P. B. MAJMUDAR, J. ( 1 ) THE petitioner of the present Civil Revision Application is the original defendant of H. R. P. Suit No. 2243 of 1982. The respondents herein are the original plaintiffs of the said suit. The plaintiffs filed the aforesaid suit for getting decree of possession of the suit premises which is situated in Jamalpur area of the city of Ahmedabad. ( 2 ) IN the aforesaid sit the defendant had engaged the advocate to defend the suit. However, that advocate had subsequently retired from the suit proceedings. Ultimately the suit was decided ex-parte and decree for possession was passed in favour of the plaintiffs on 11-8-1989. Against the said ex-parte decree the petitioner had filed an appeal before the Appellate Bench of Small Cause Court, Ahmedabad. Since there was delay of about 7 months and 21 days, the petitioner had filed a separate application for condonation of delay along with the said appeal. As per the averments made in the said application for condonation of delay, the petitioner came to know about the said ex-parte decree on or about 28-4-1990. The petitioner was not informed about the ex-parte decree by her advocate.

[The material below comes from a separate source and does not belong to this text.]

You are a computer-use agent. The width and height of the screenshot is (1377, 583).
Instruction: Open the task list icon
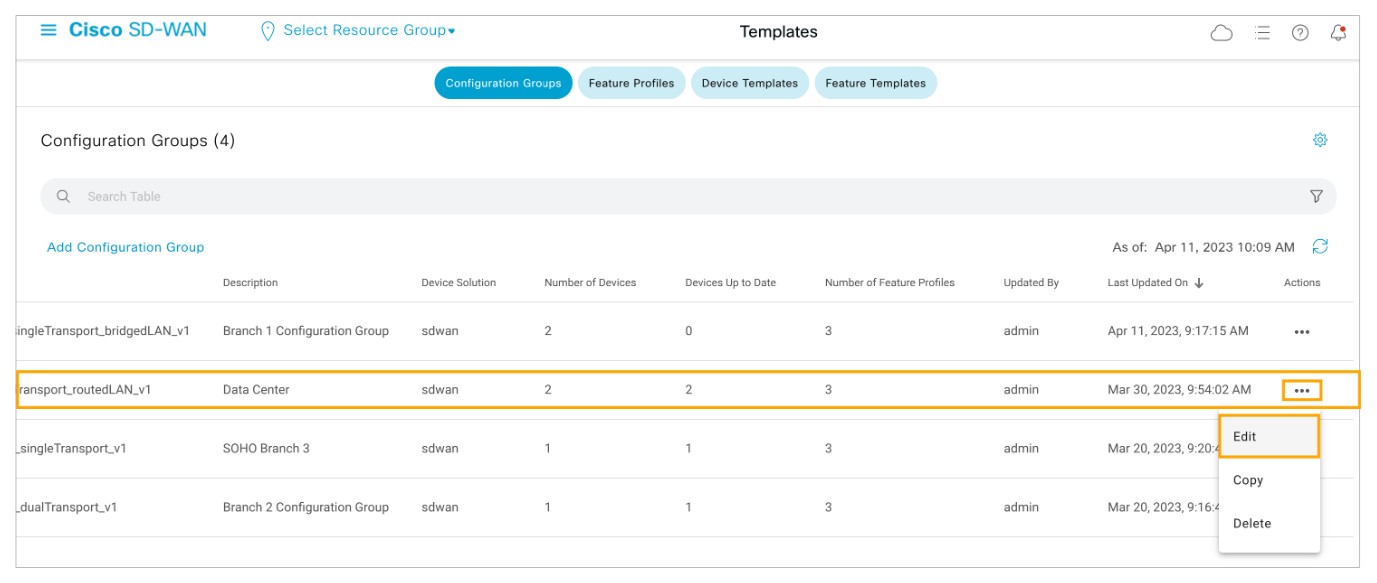(x=1262, y=33)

The Appellate Bench after hearing the concerned advocates ultimately passed the impugned order rejecting the application for condonation of delay on 28-9-1990. Thus, by the impugned order dated 28-9-1990 passed below the application exh. 1 in Civil Appeal No. 79 of 1990, the prayer for condonation of delay was rejected by the Appellate Bench. The said order dated 28-9-1990 passed by the Appellate Bench bellow the application exh. 1 in Civil Appeal No. 79 of 1990 is impugned in the present Civil Revision Application at the instance of the present petitioner. ( 3 ) IT is required to be noted that the present Civil Revision Application was admitted by this Court about a decade back and interim relief was granted and is operating since admission of the present Civil Revision Application. ( 4 ) MS. P. P. Laheri, learned advocate for the petitioner vehemently submitted that the Appellate Bench has taken into consideration irrelevant factors while deciding the application for condonation of delay and the Appellate Bench has failed to exercise its jurisdiction vested in it in a proper manner. It is submitted by the learned advocate for the petitioner that initially the original defendant had engaged one advocate to defend the suit.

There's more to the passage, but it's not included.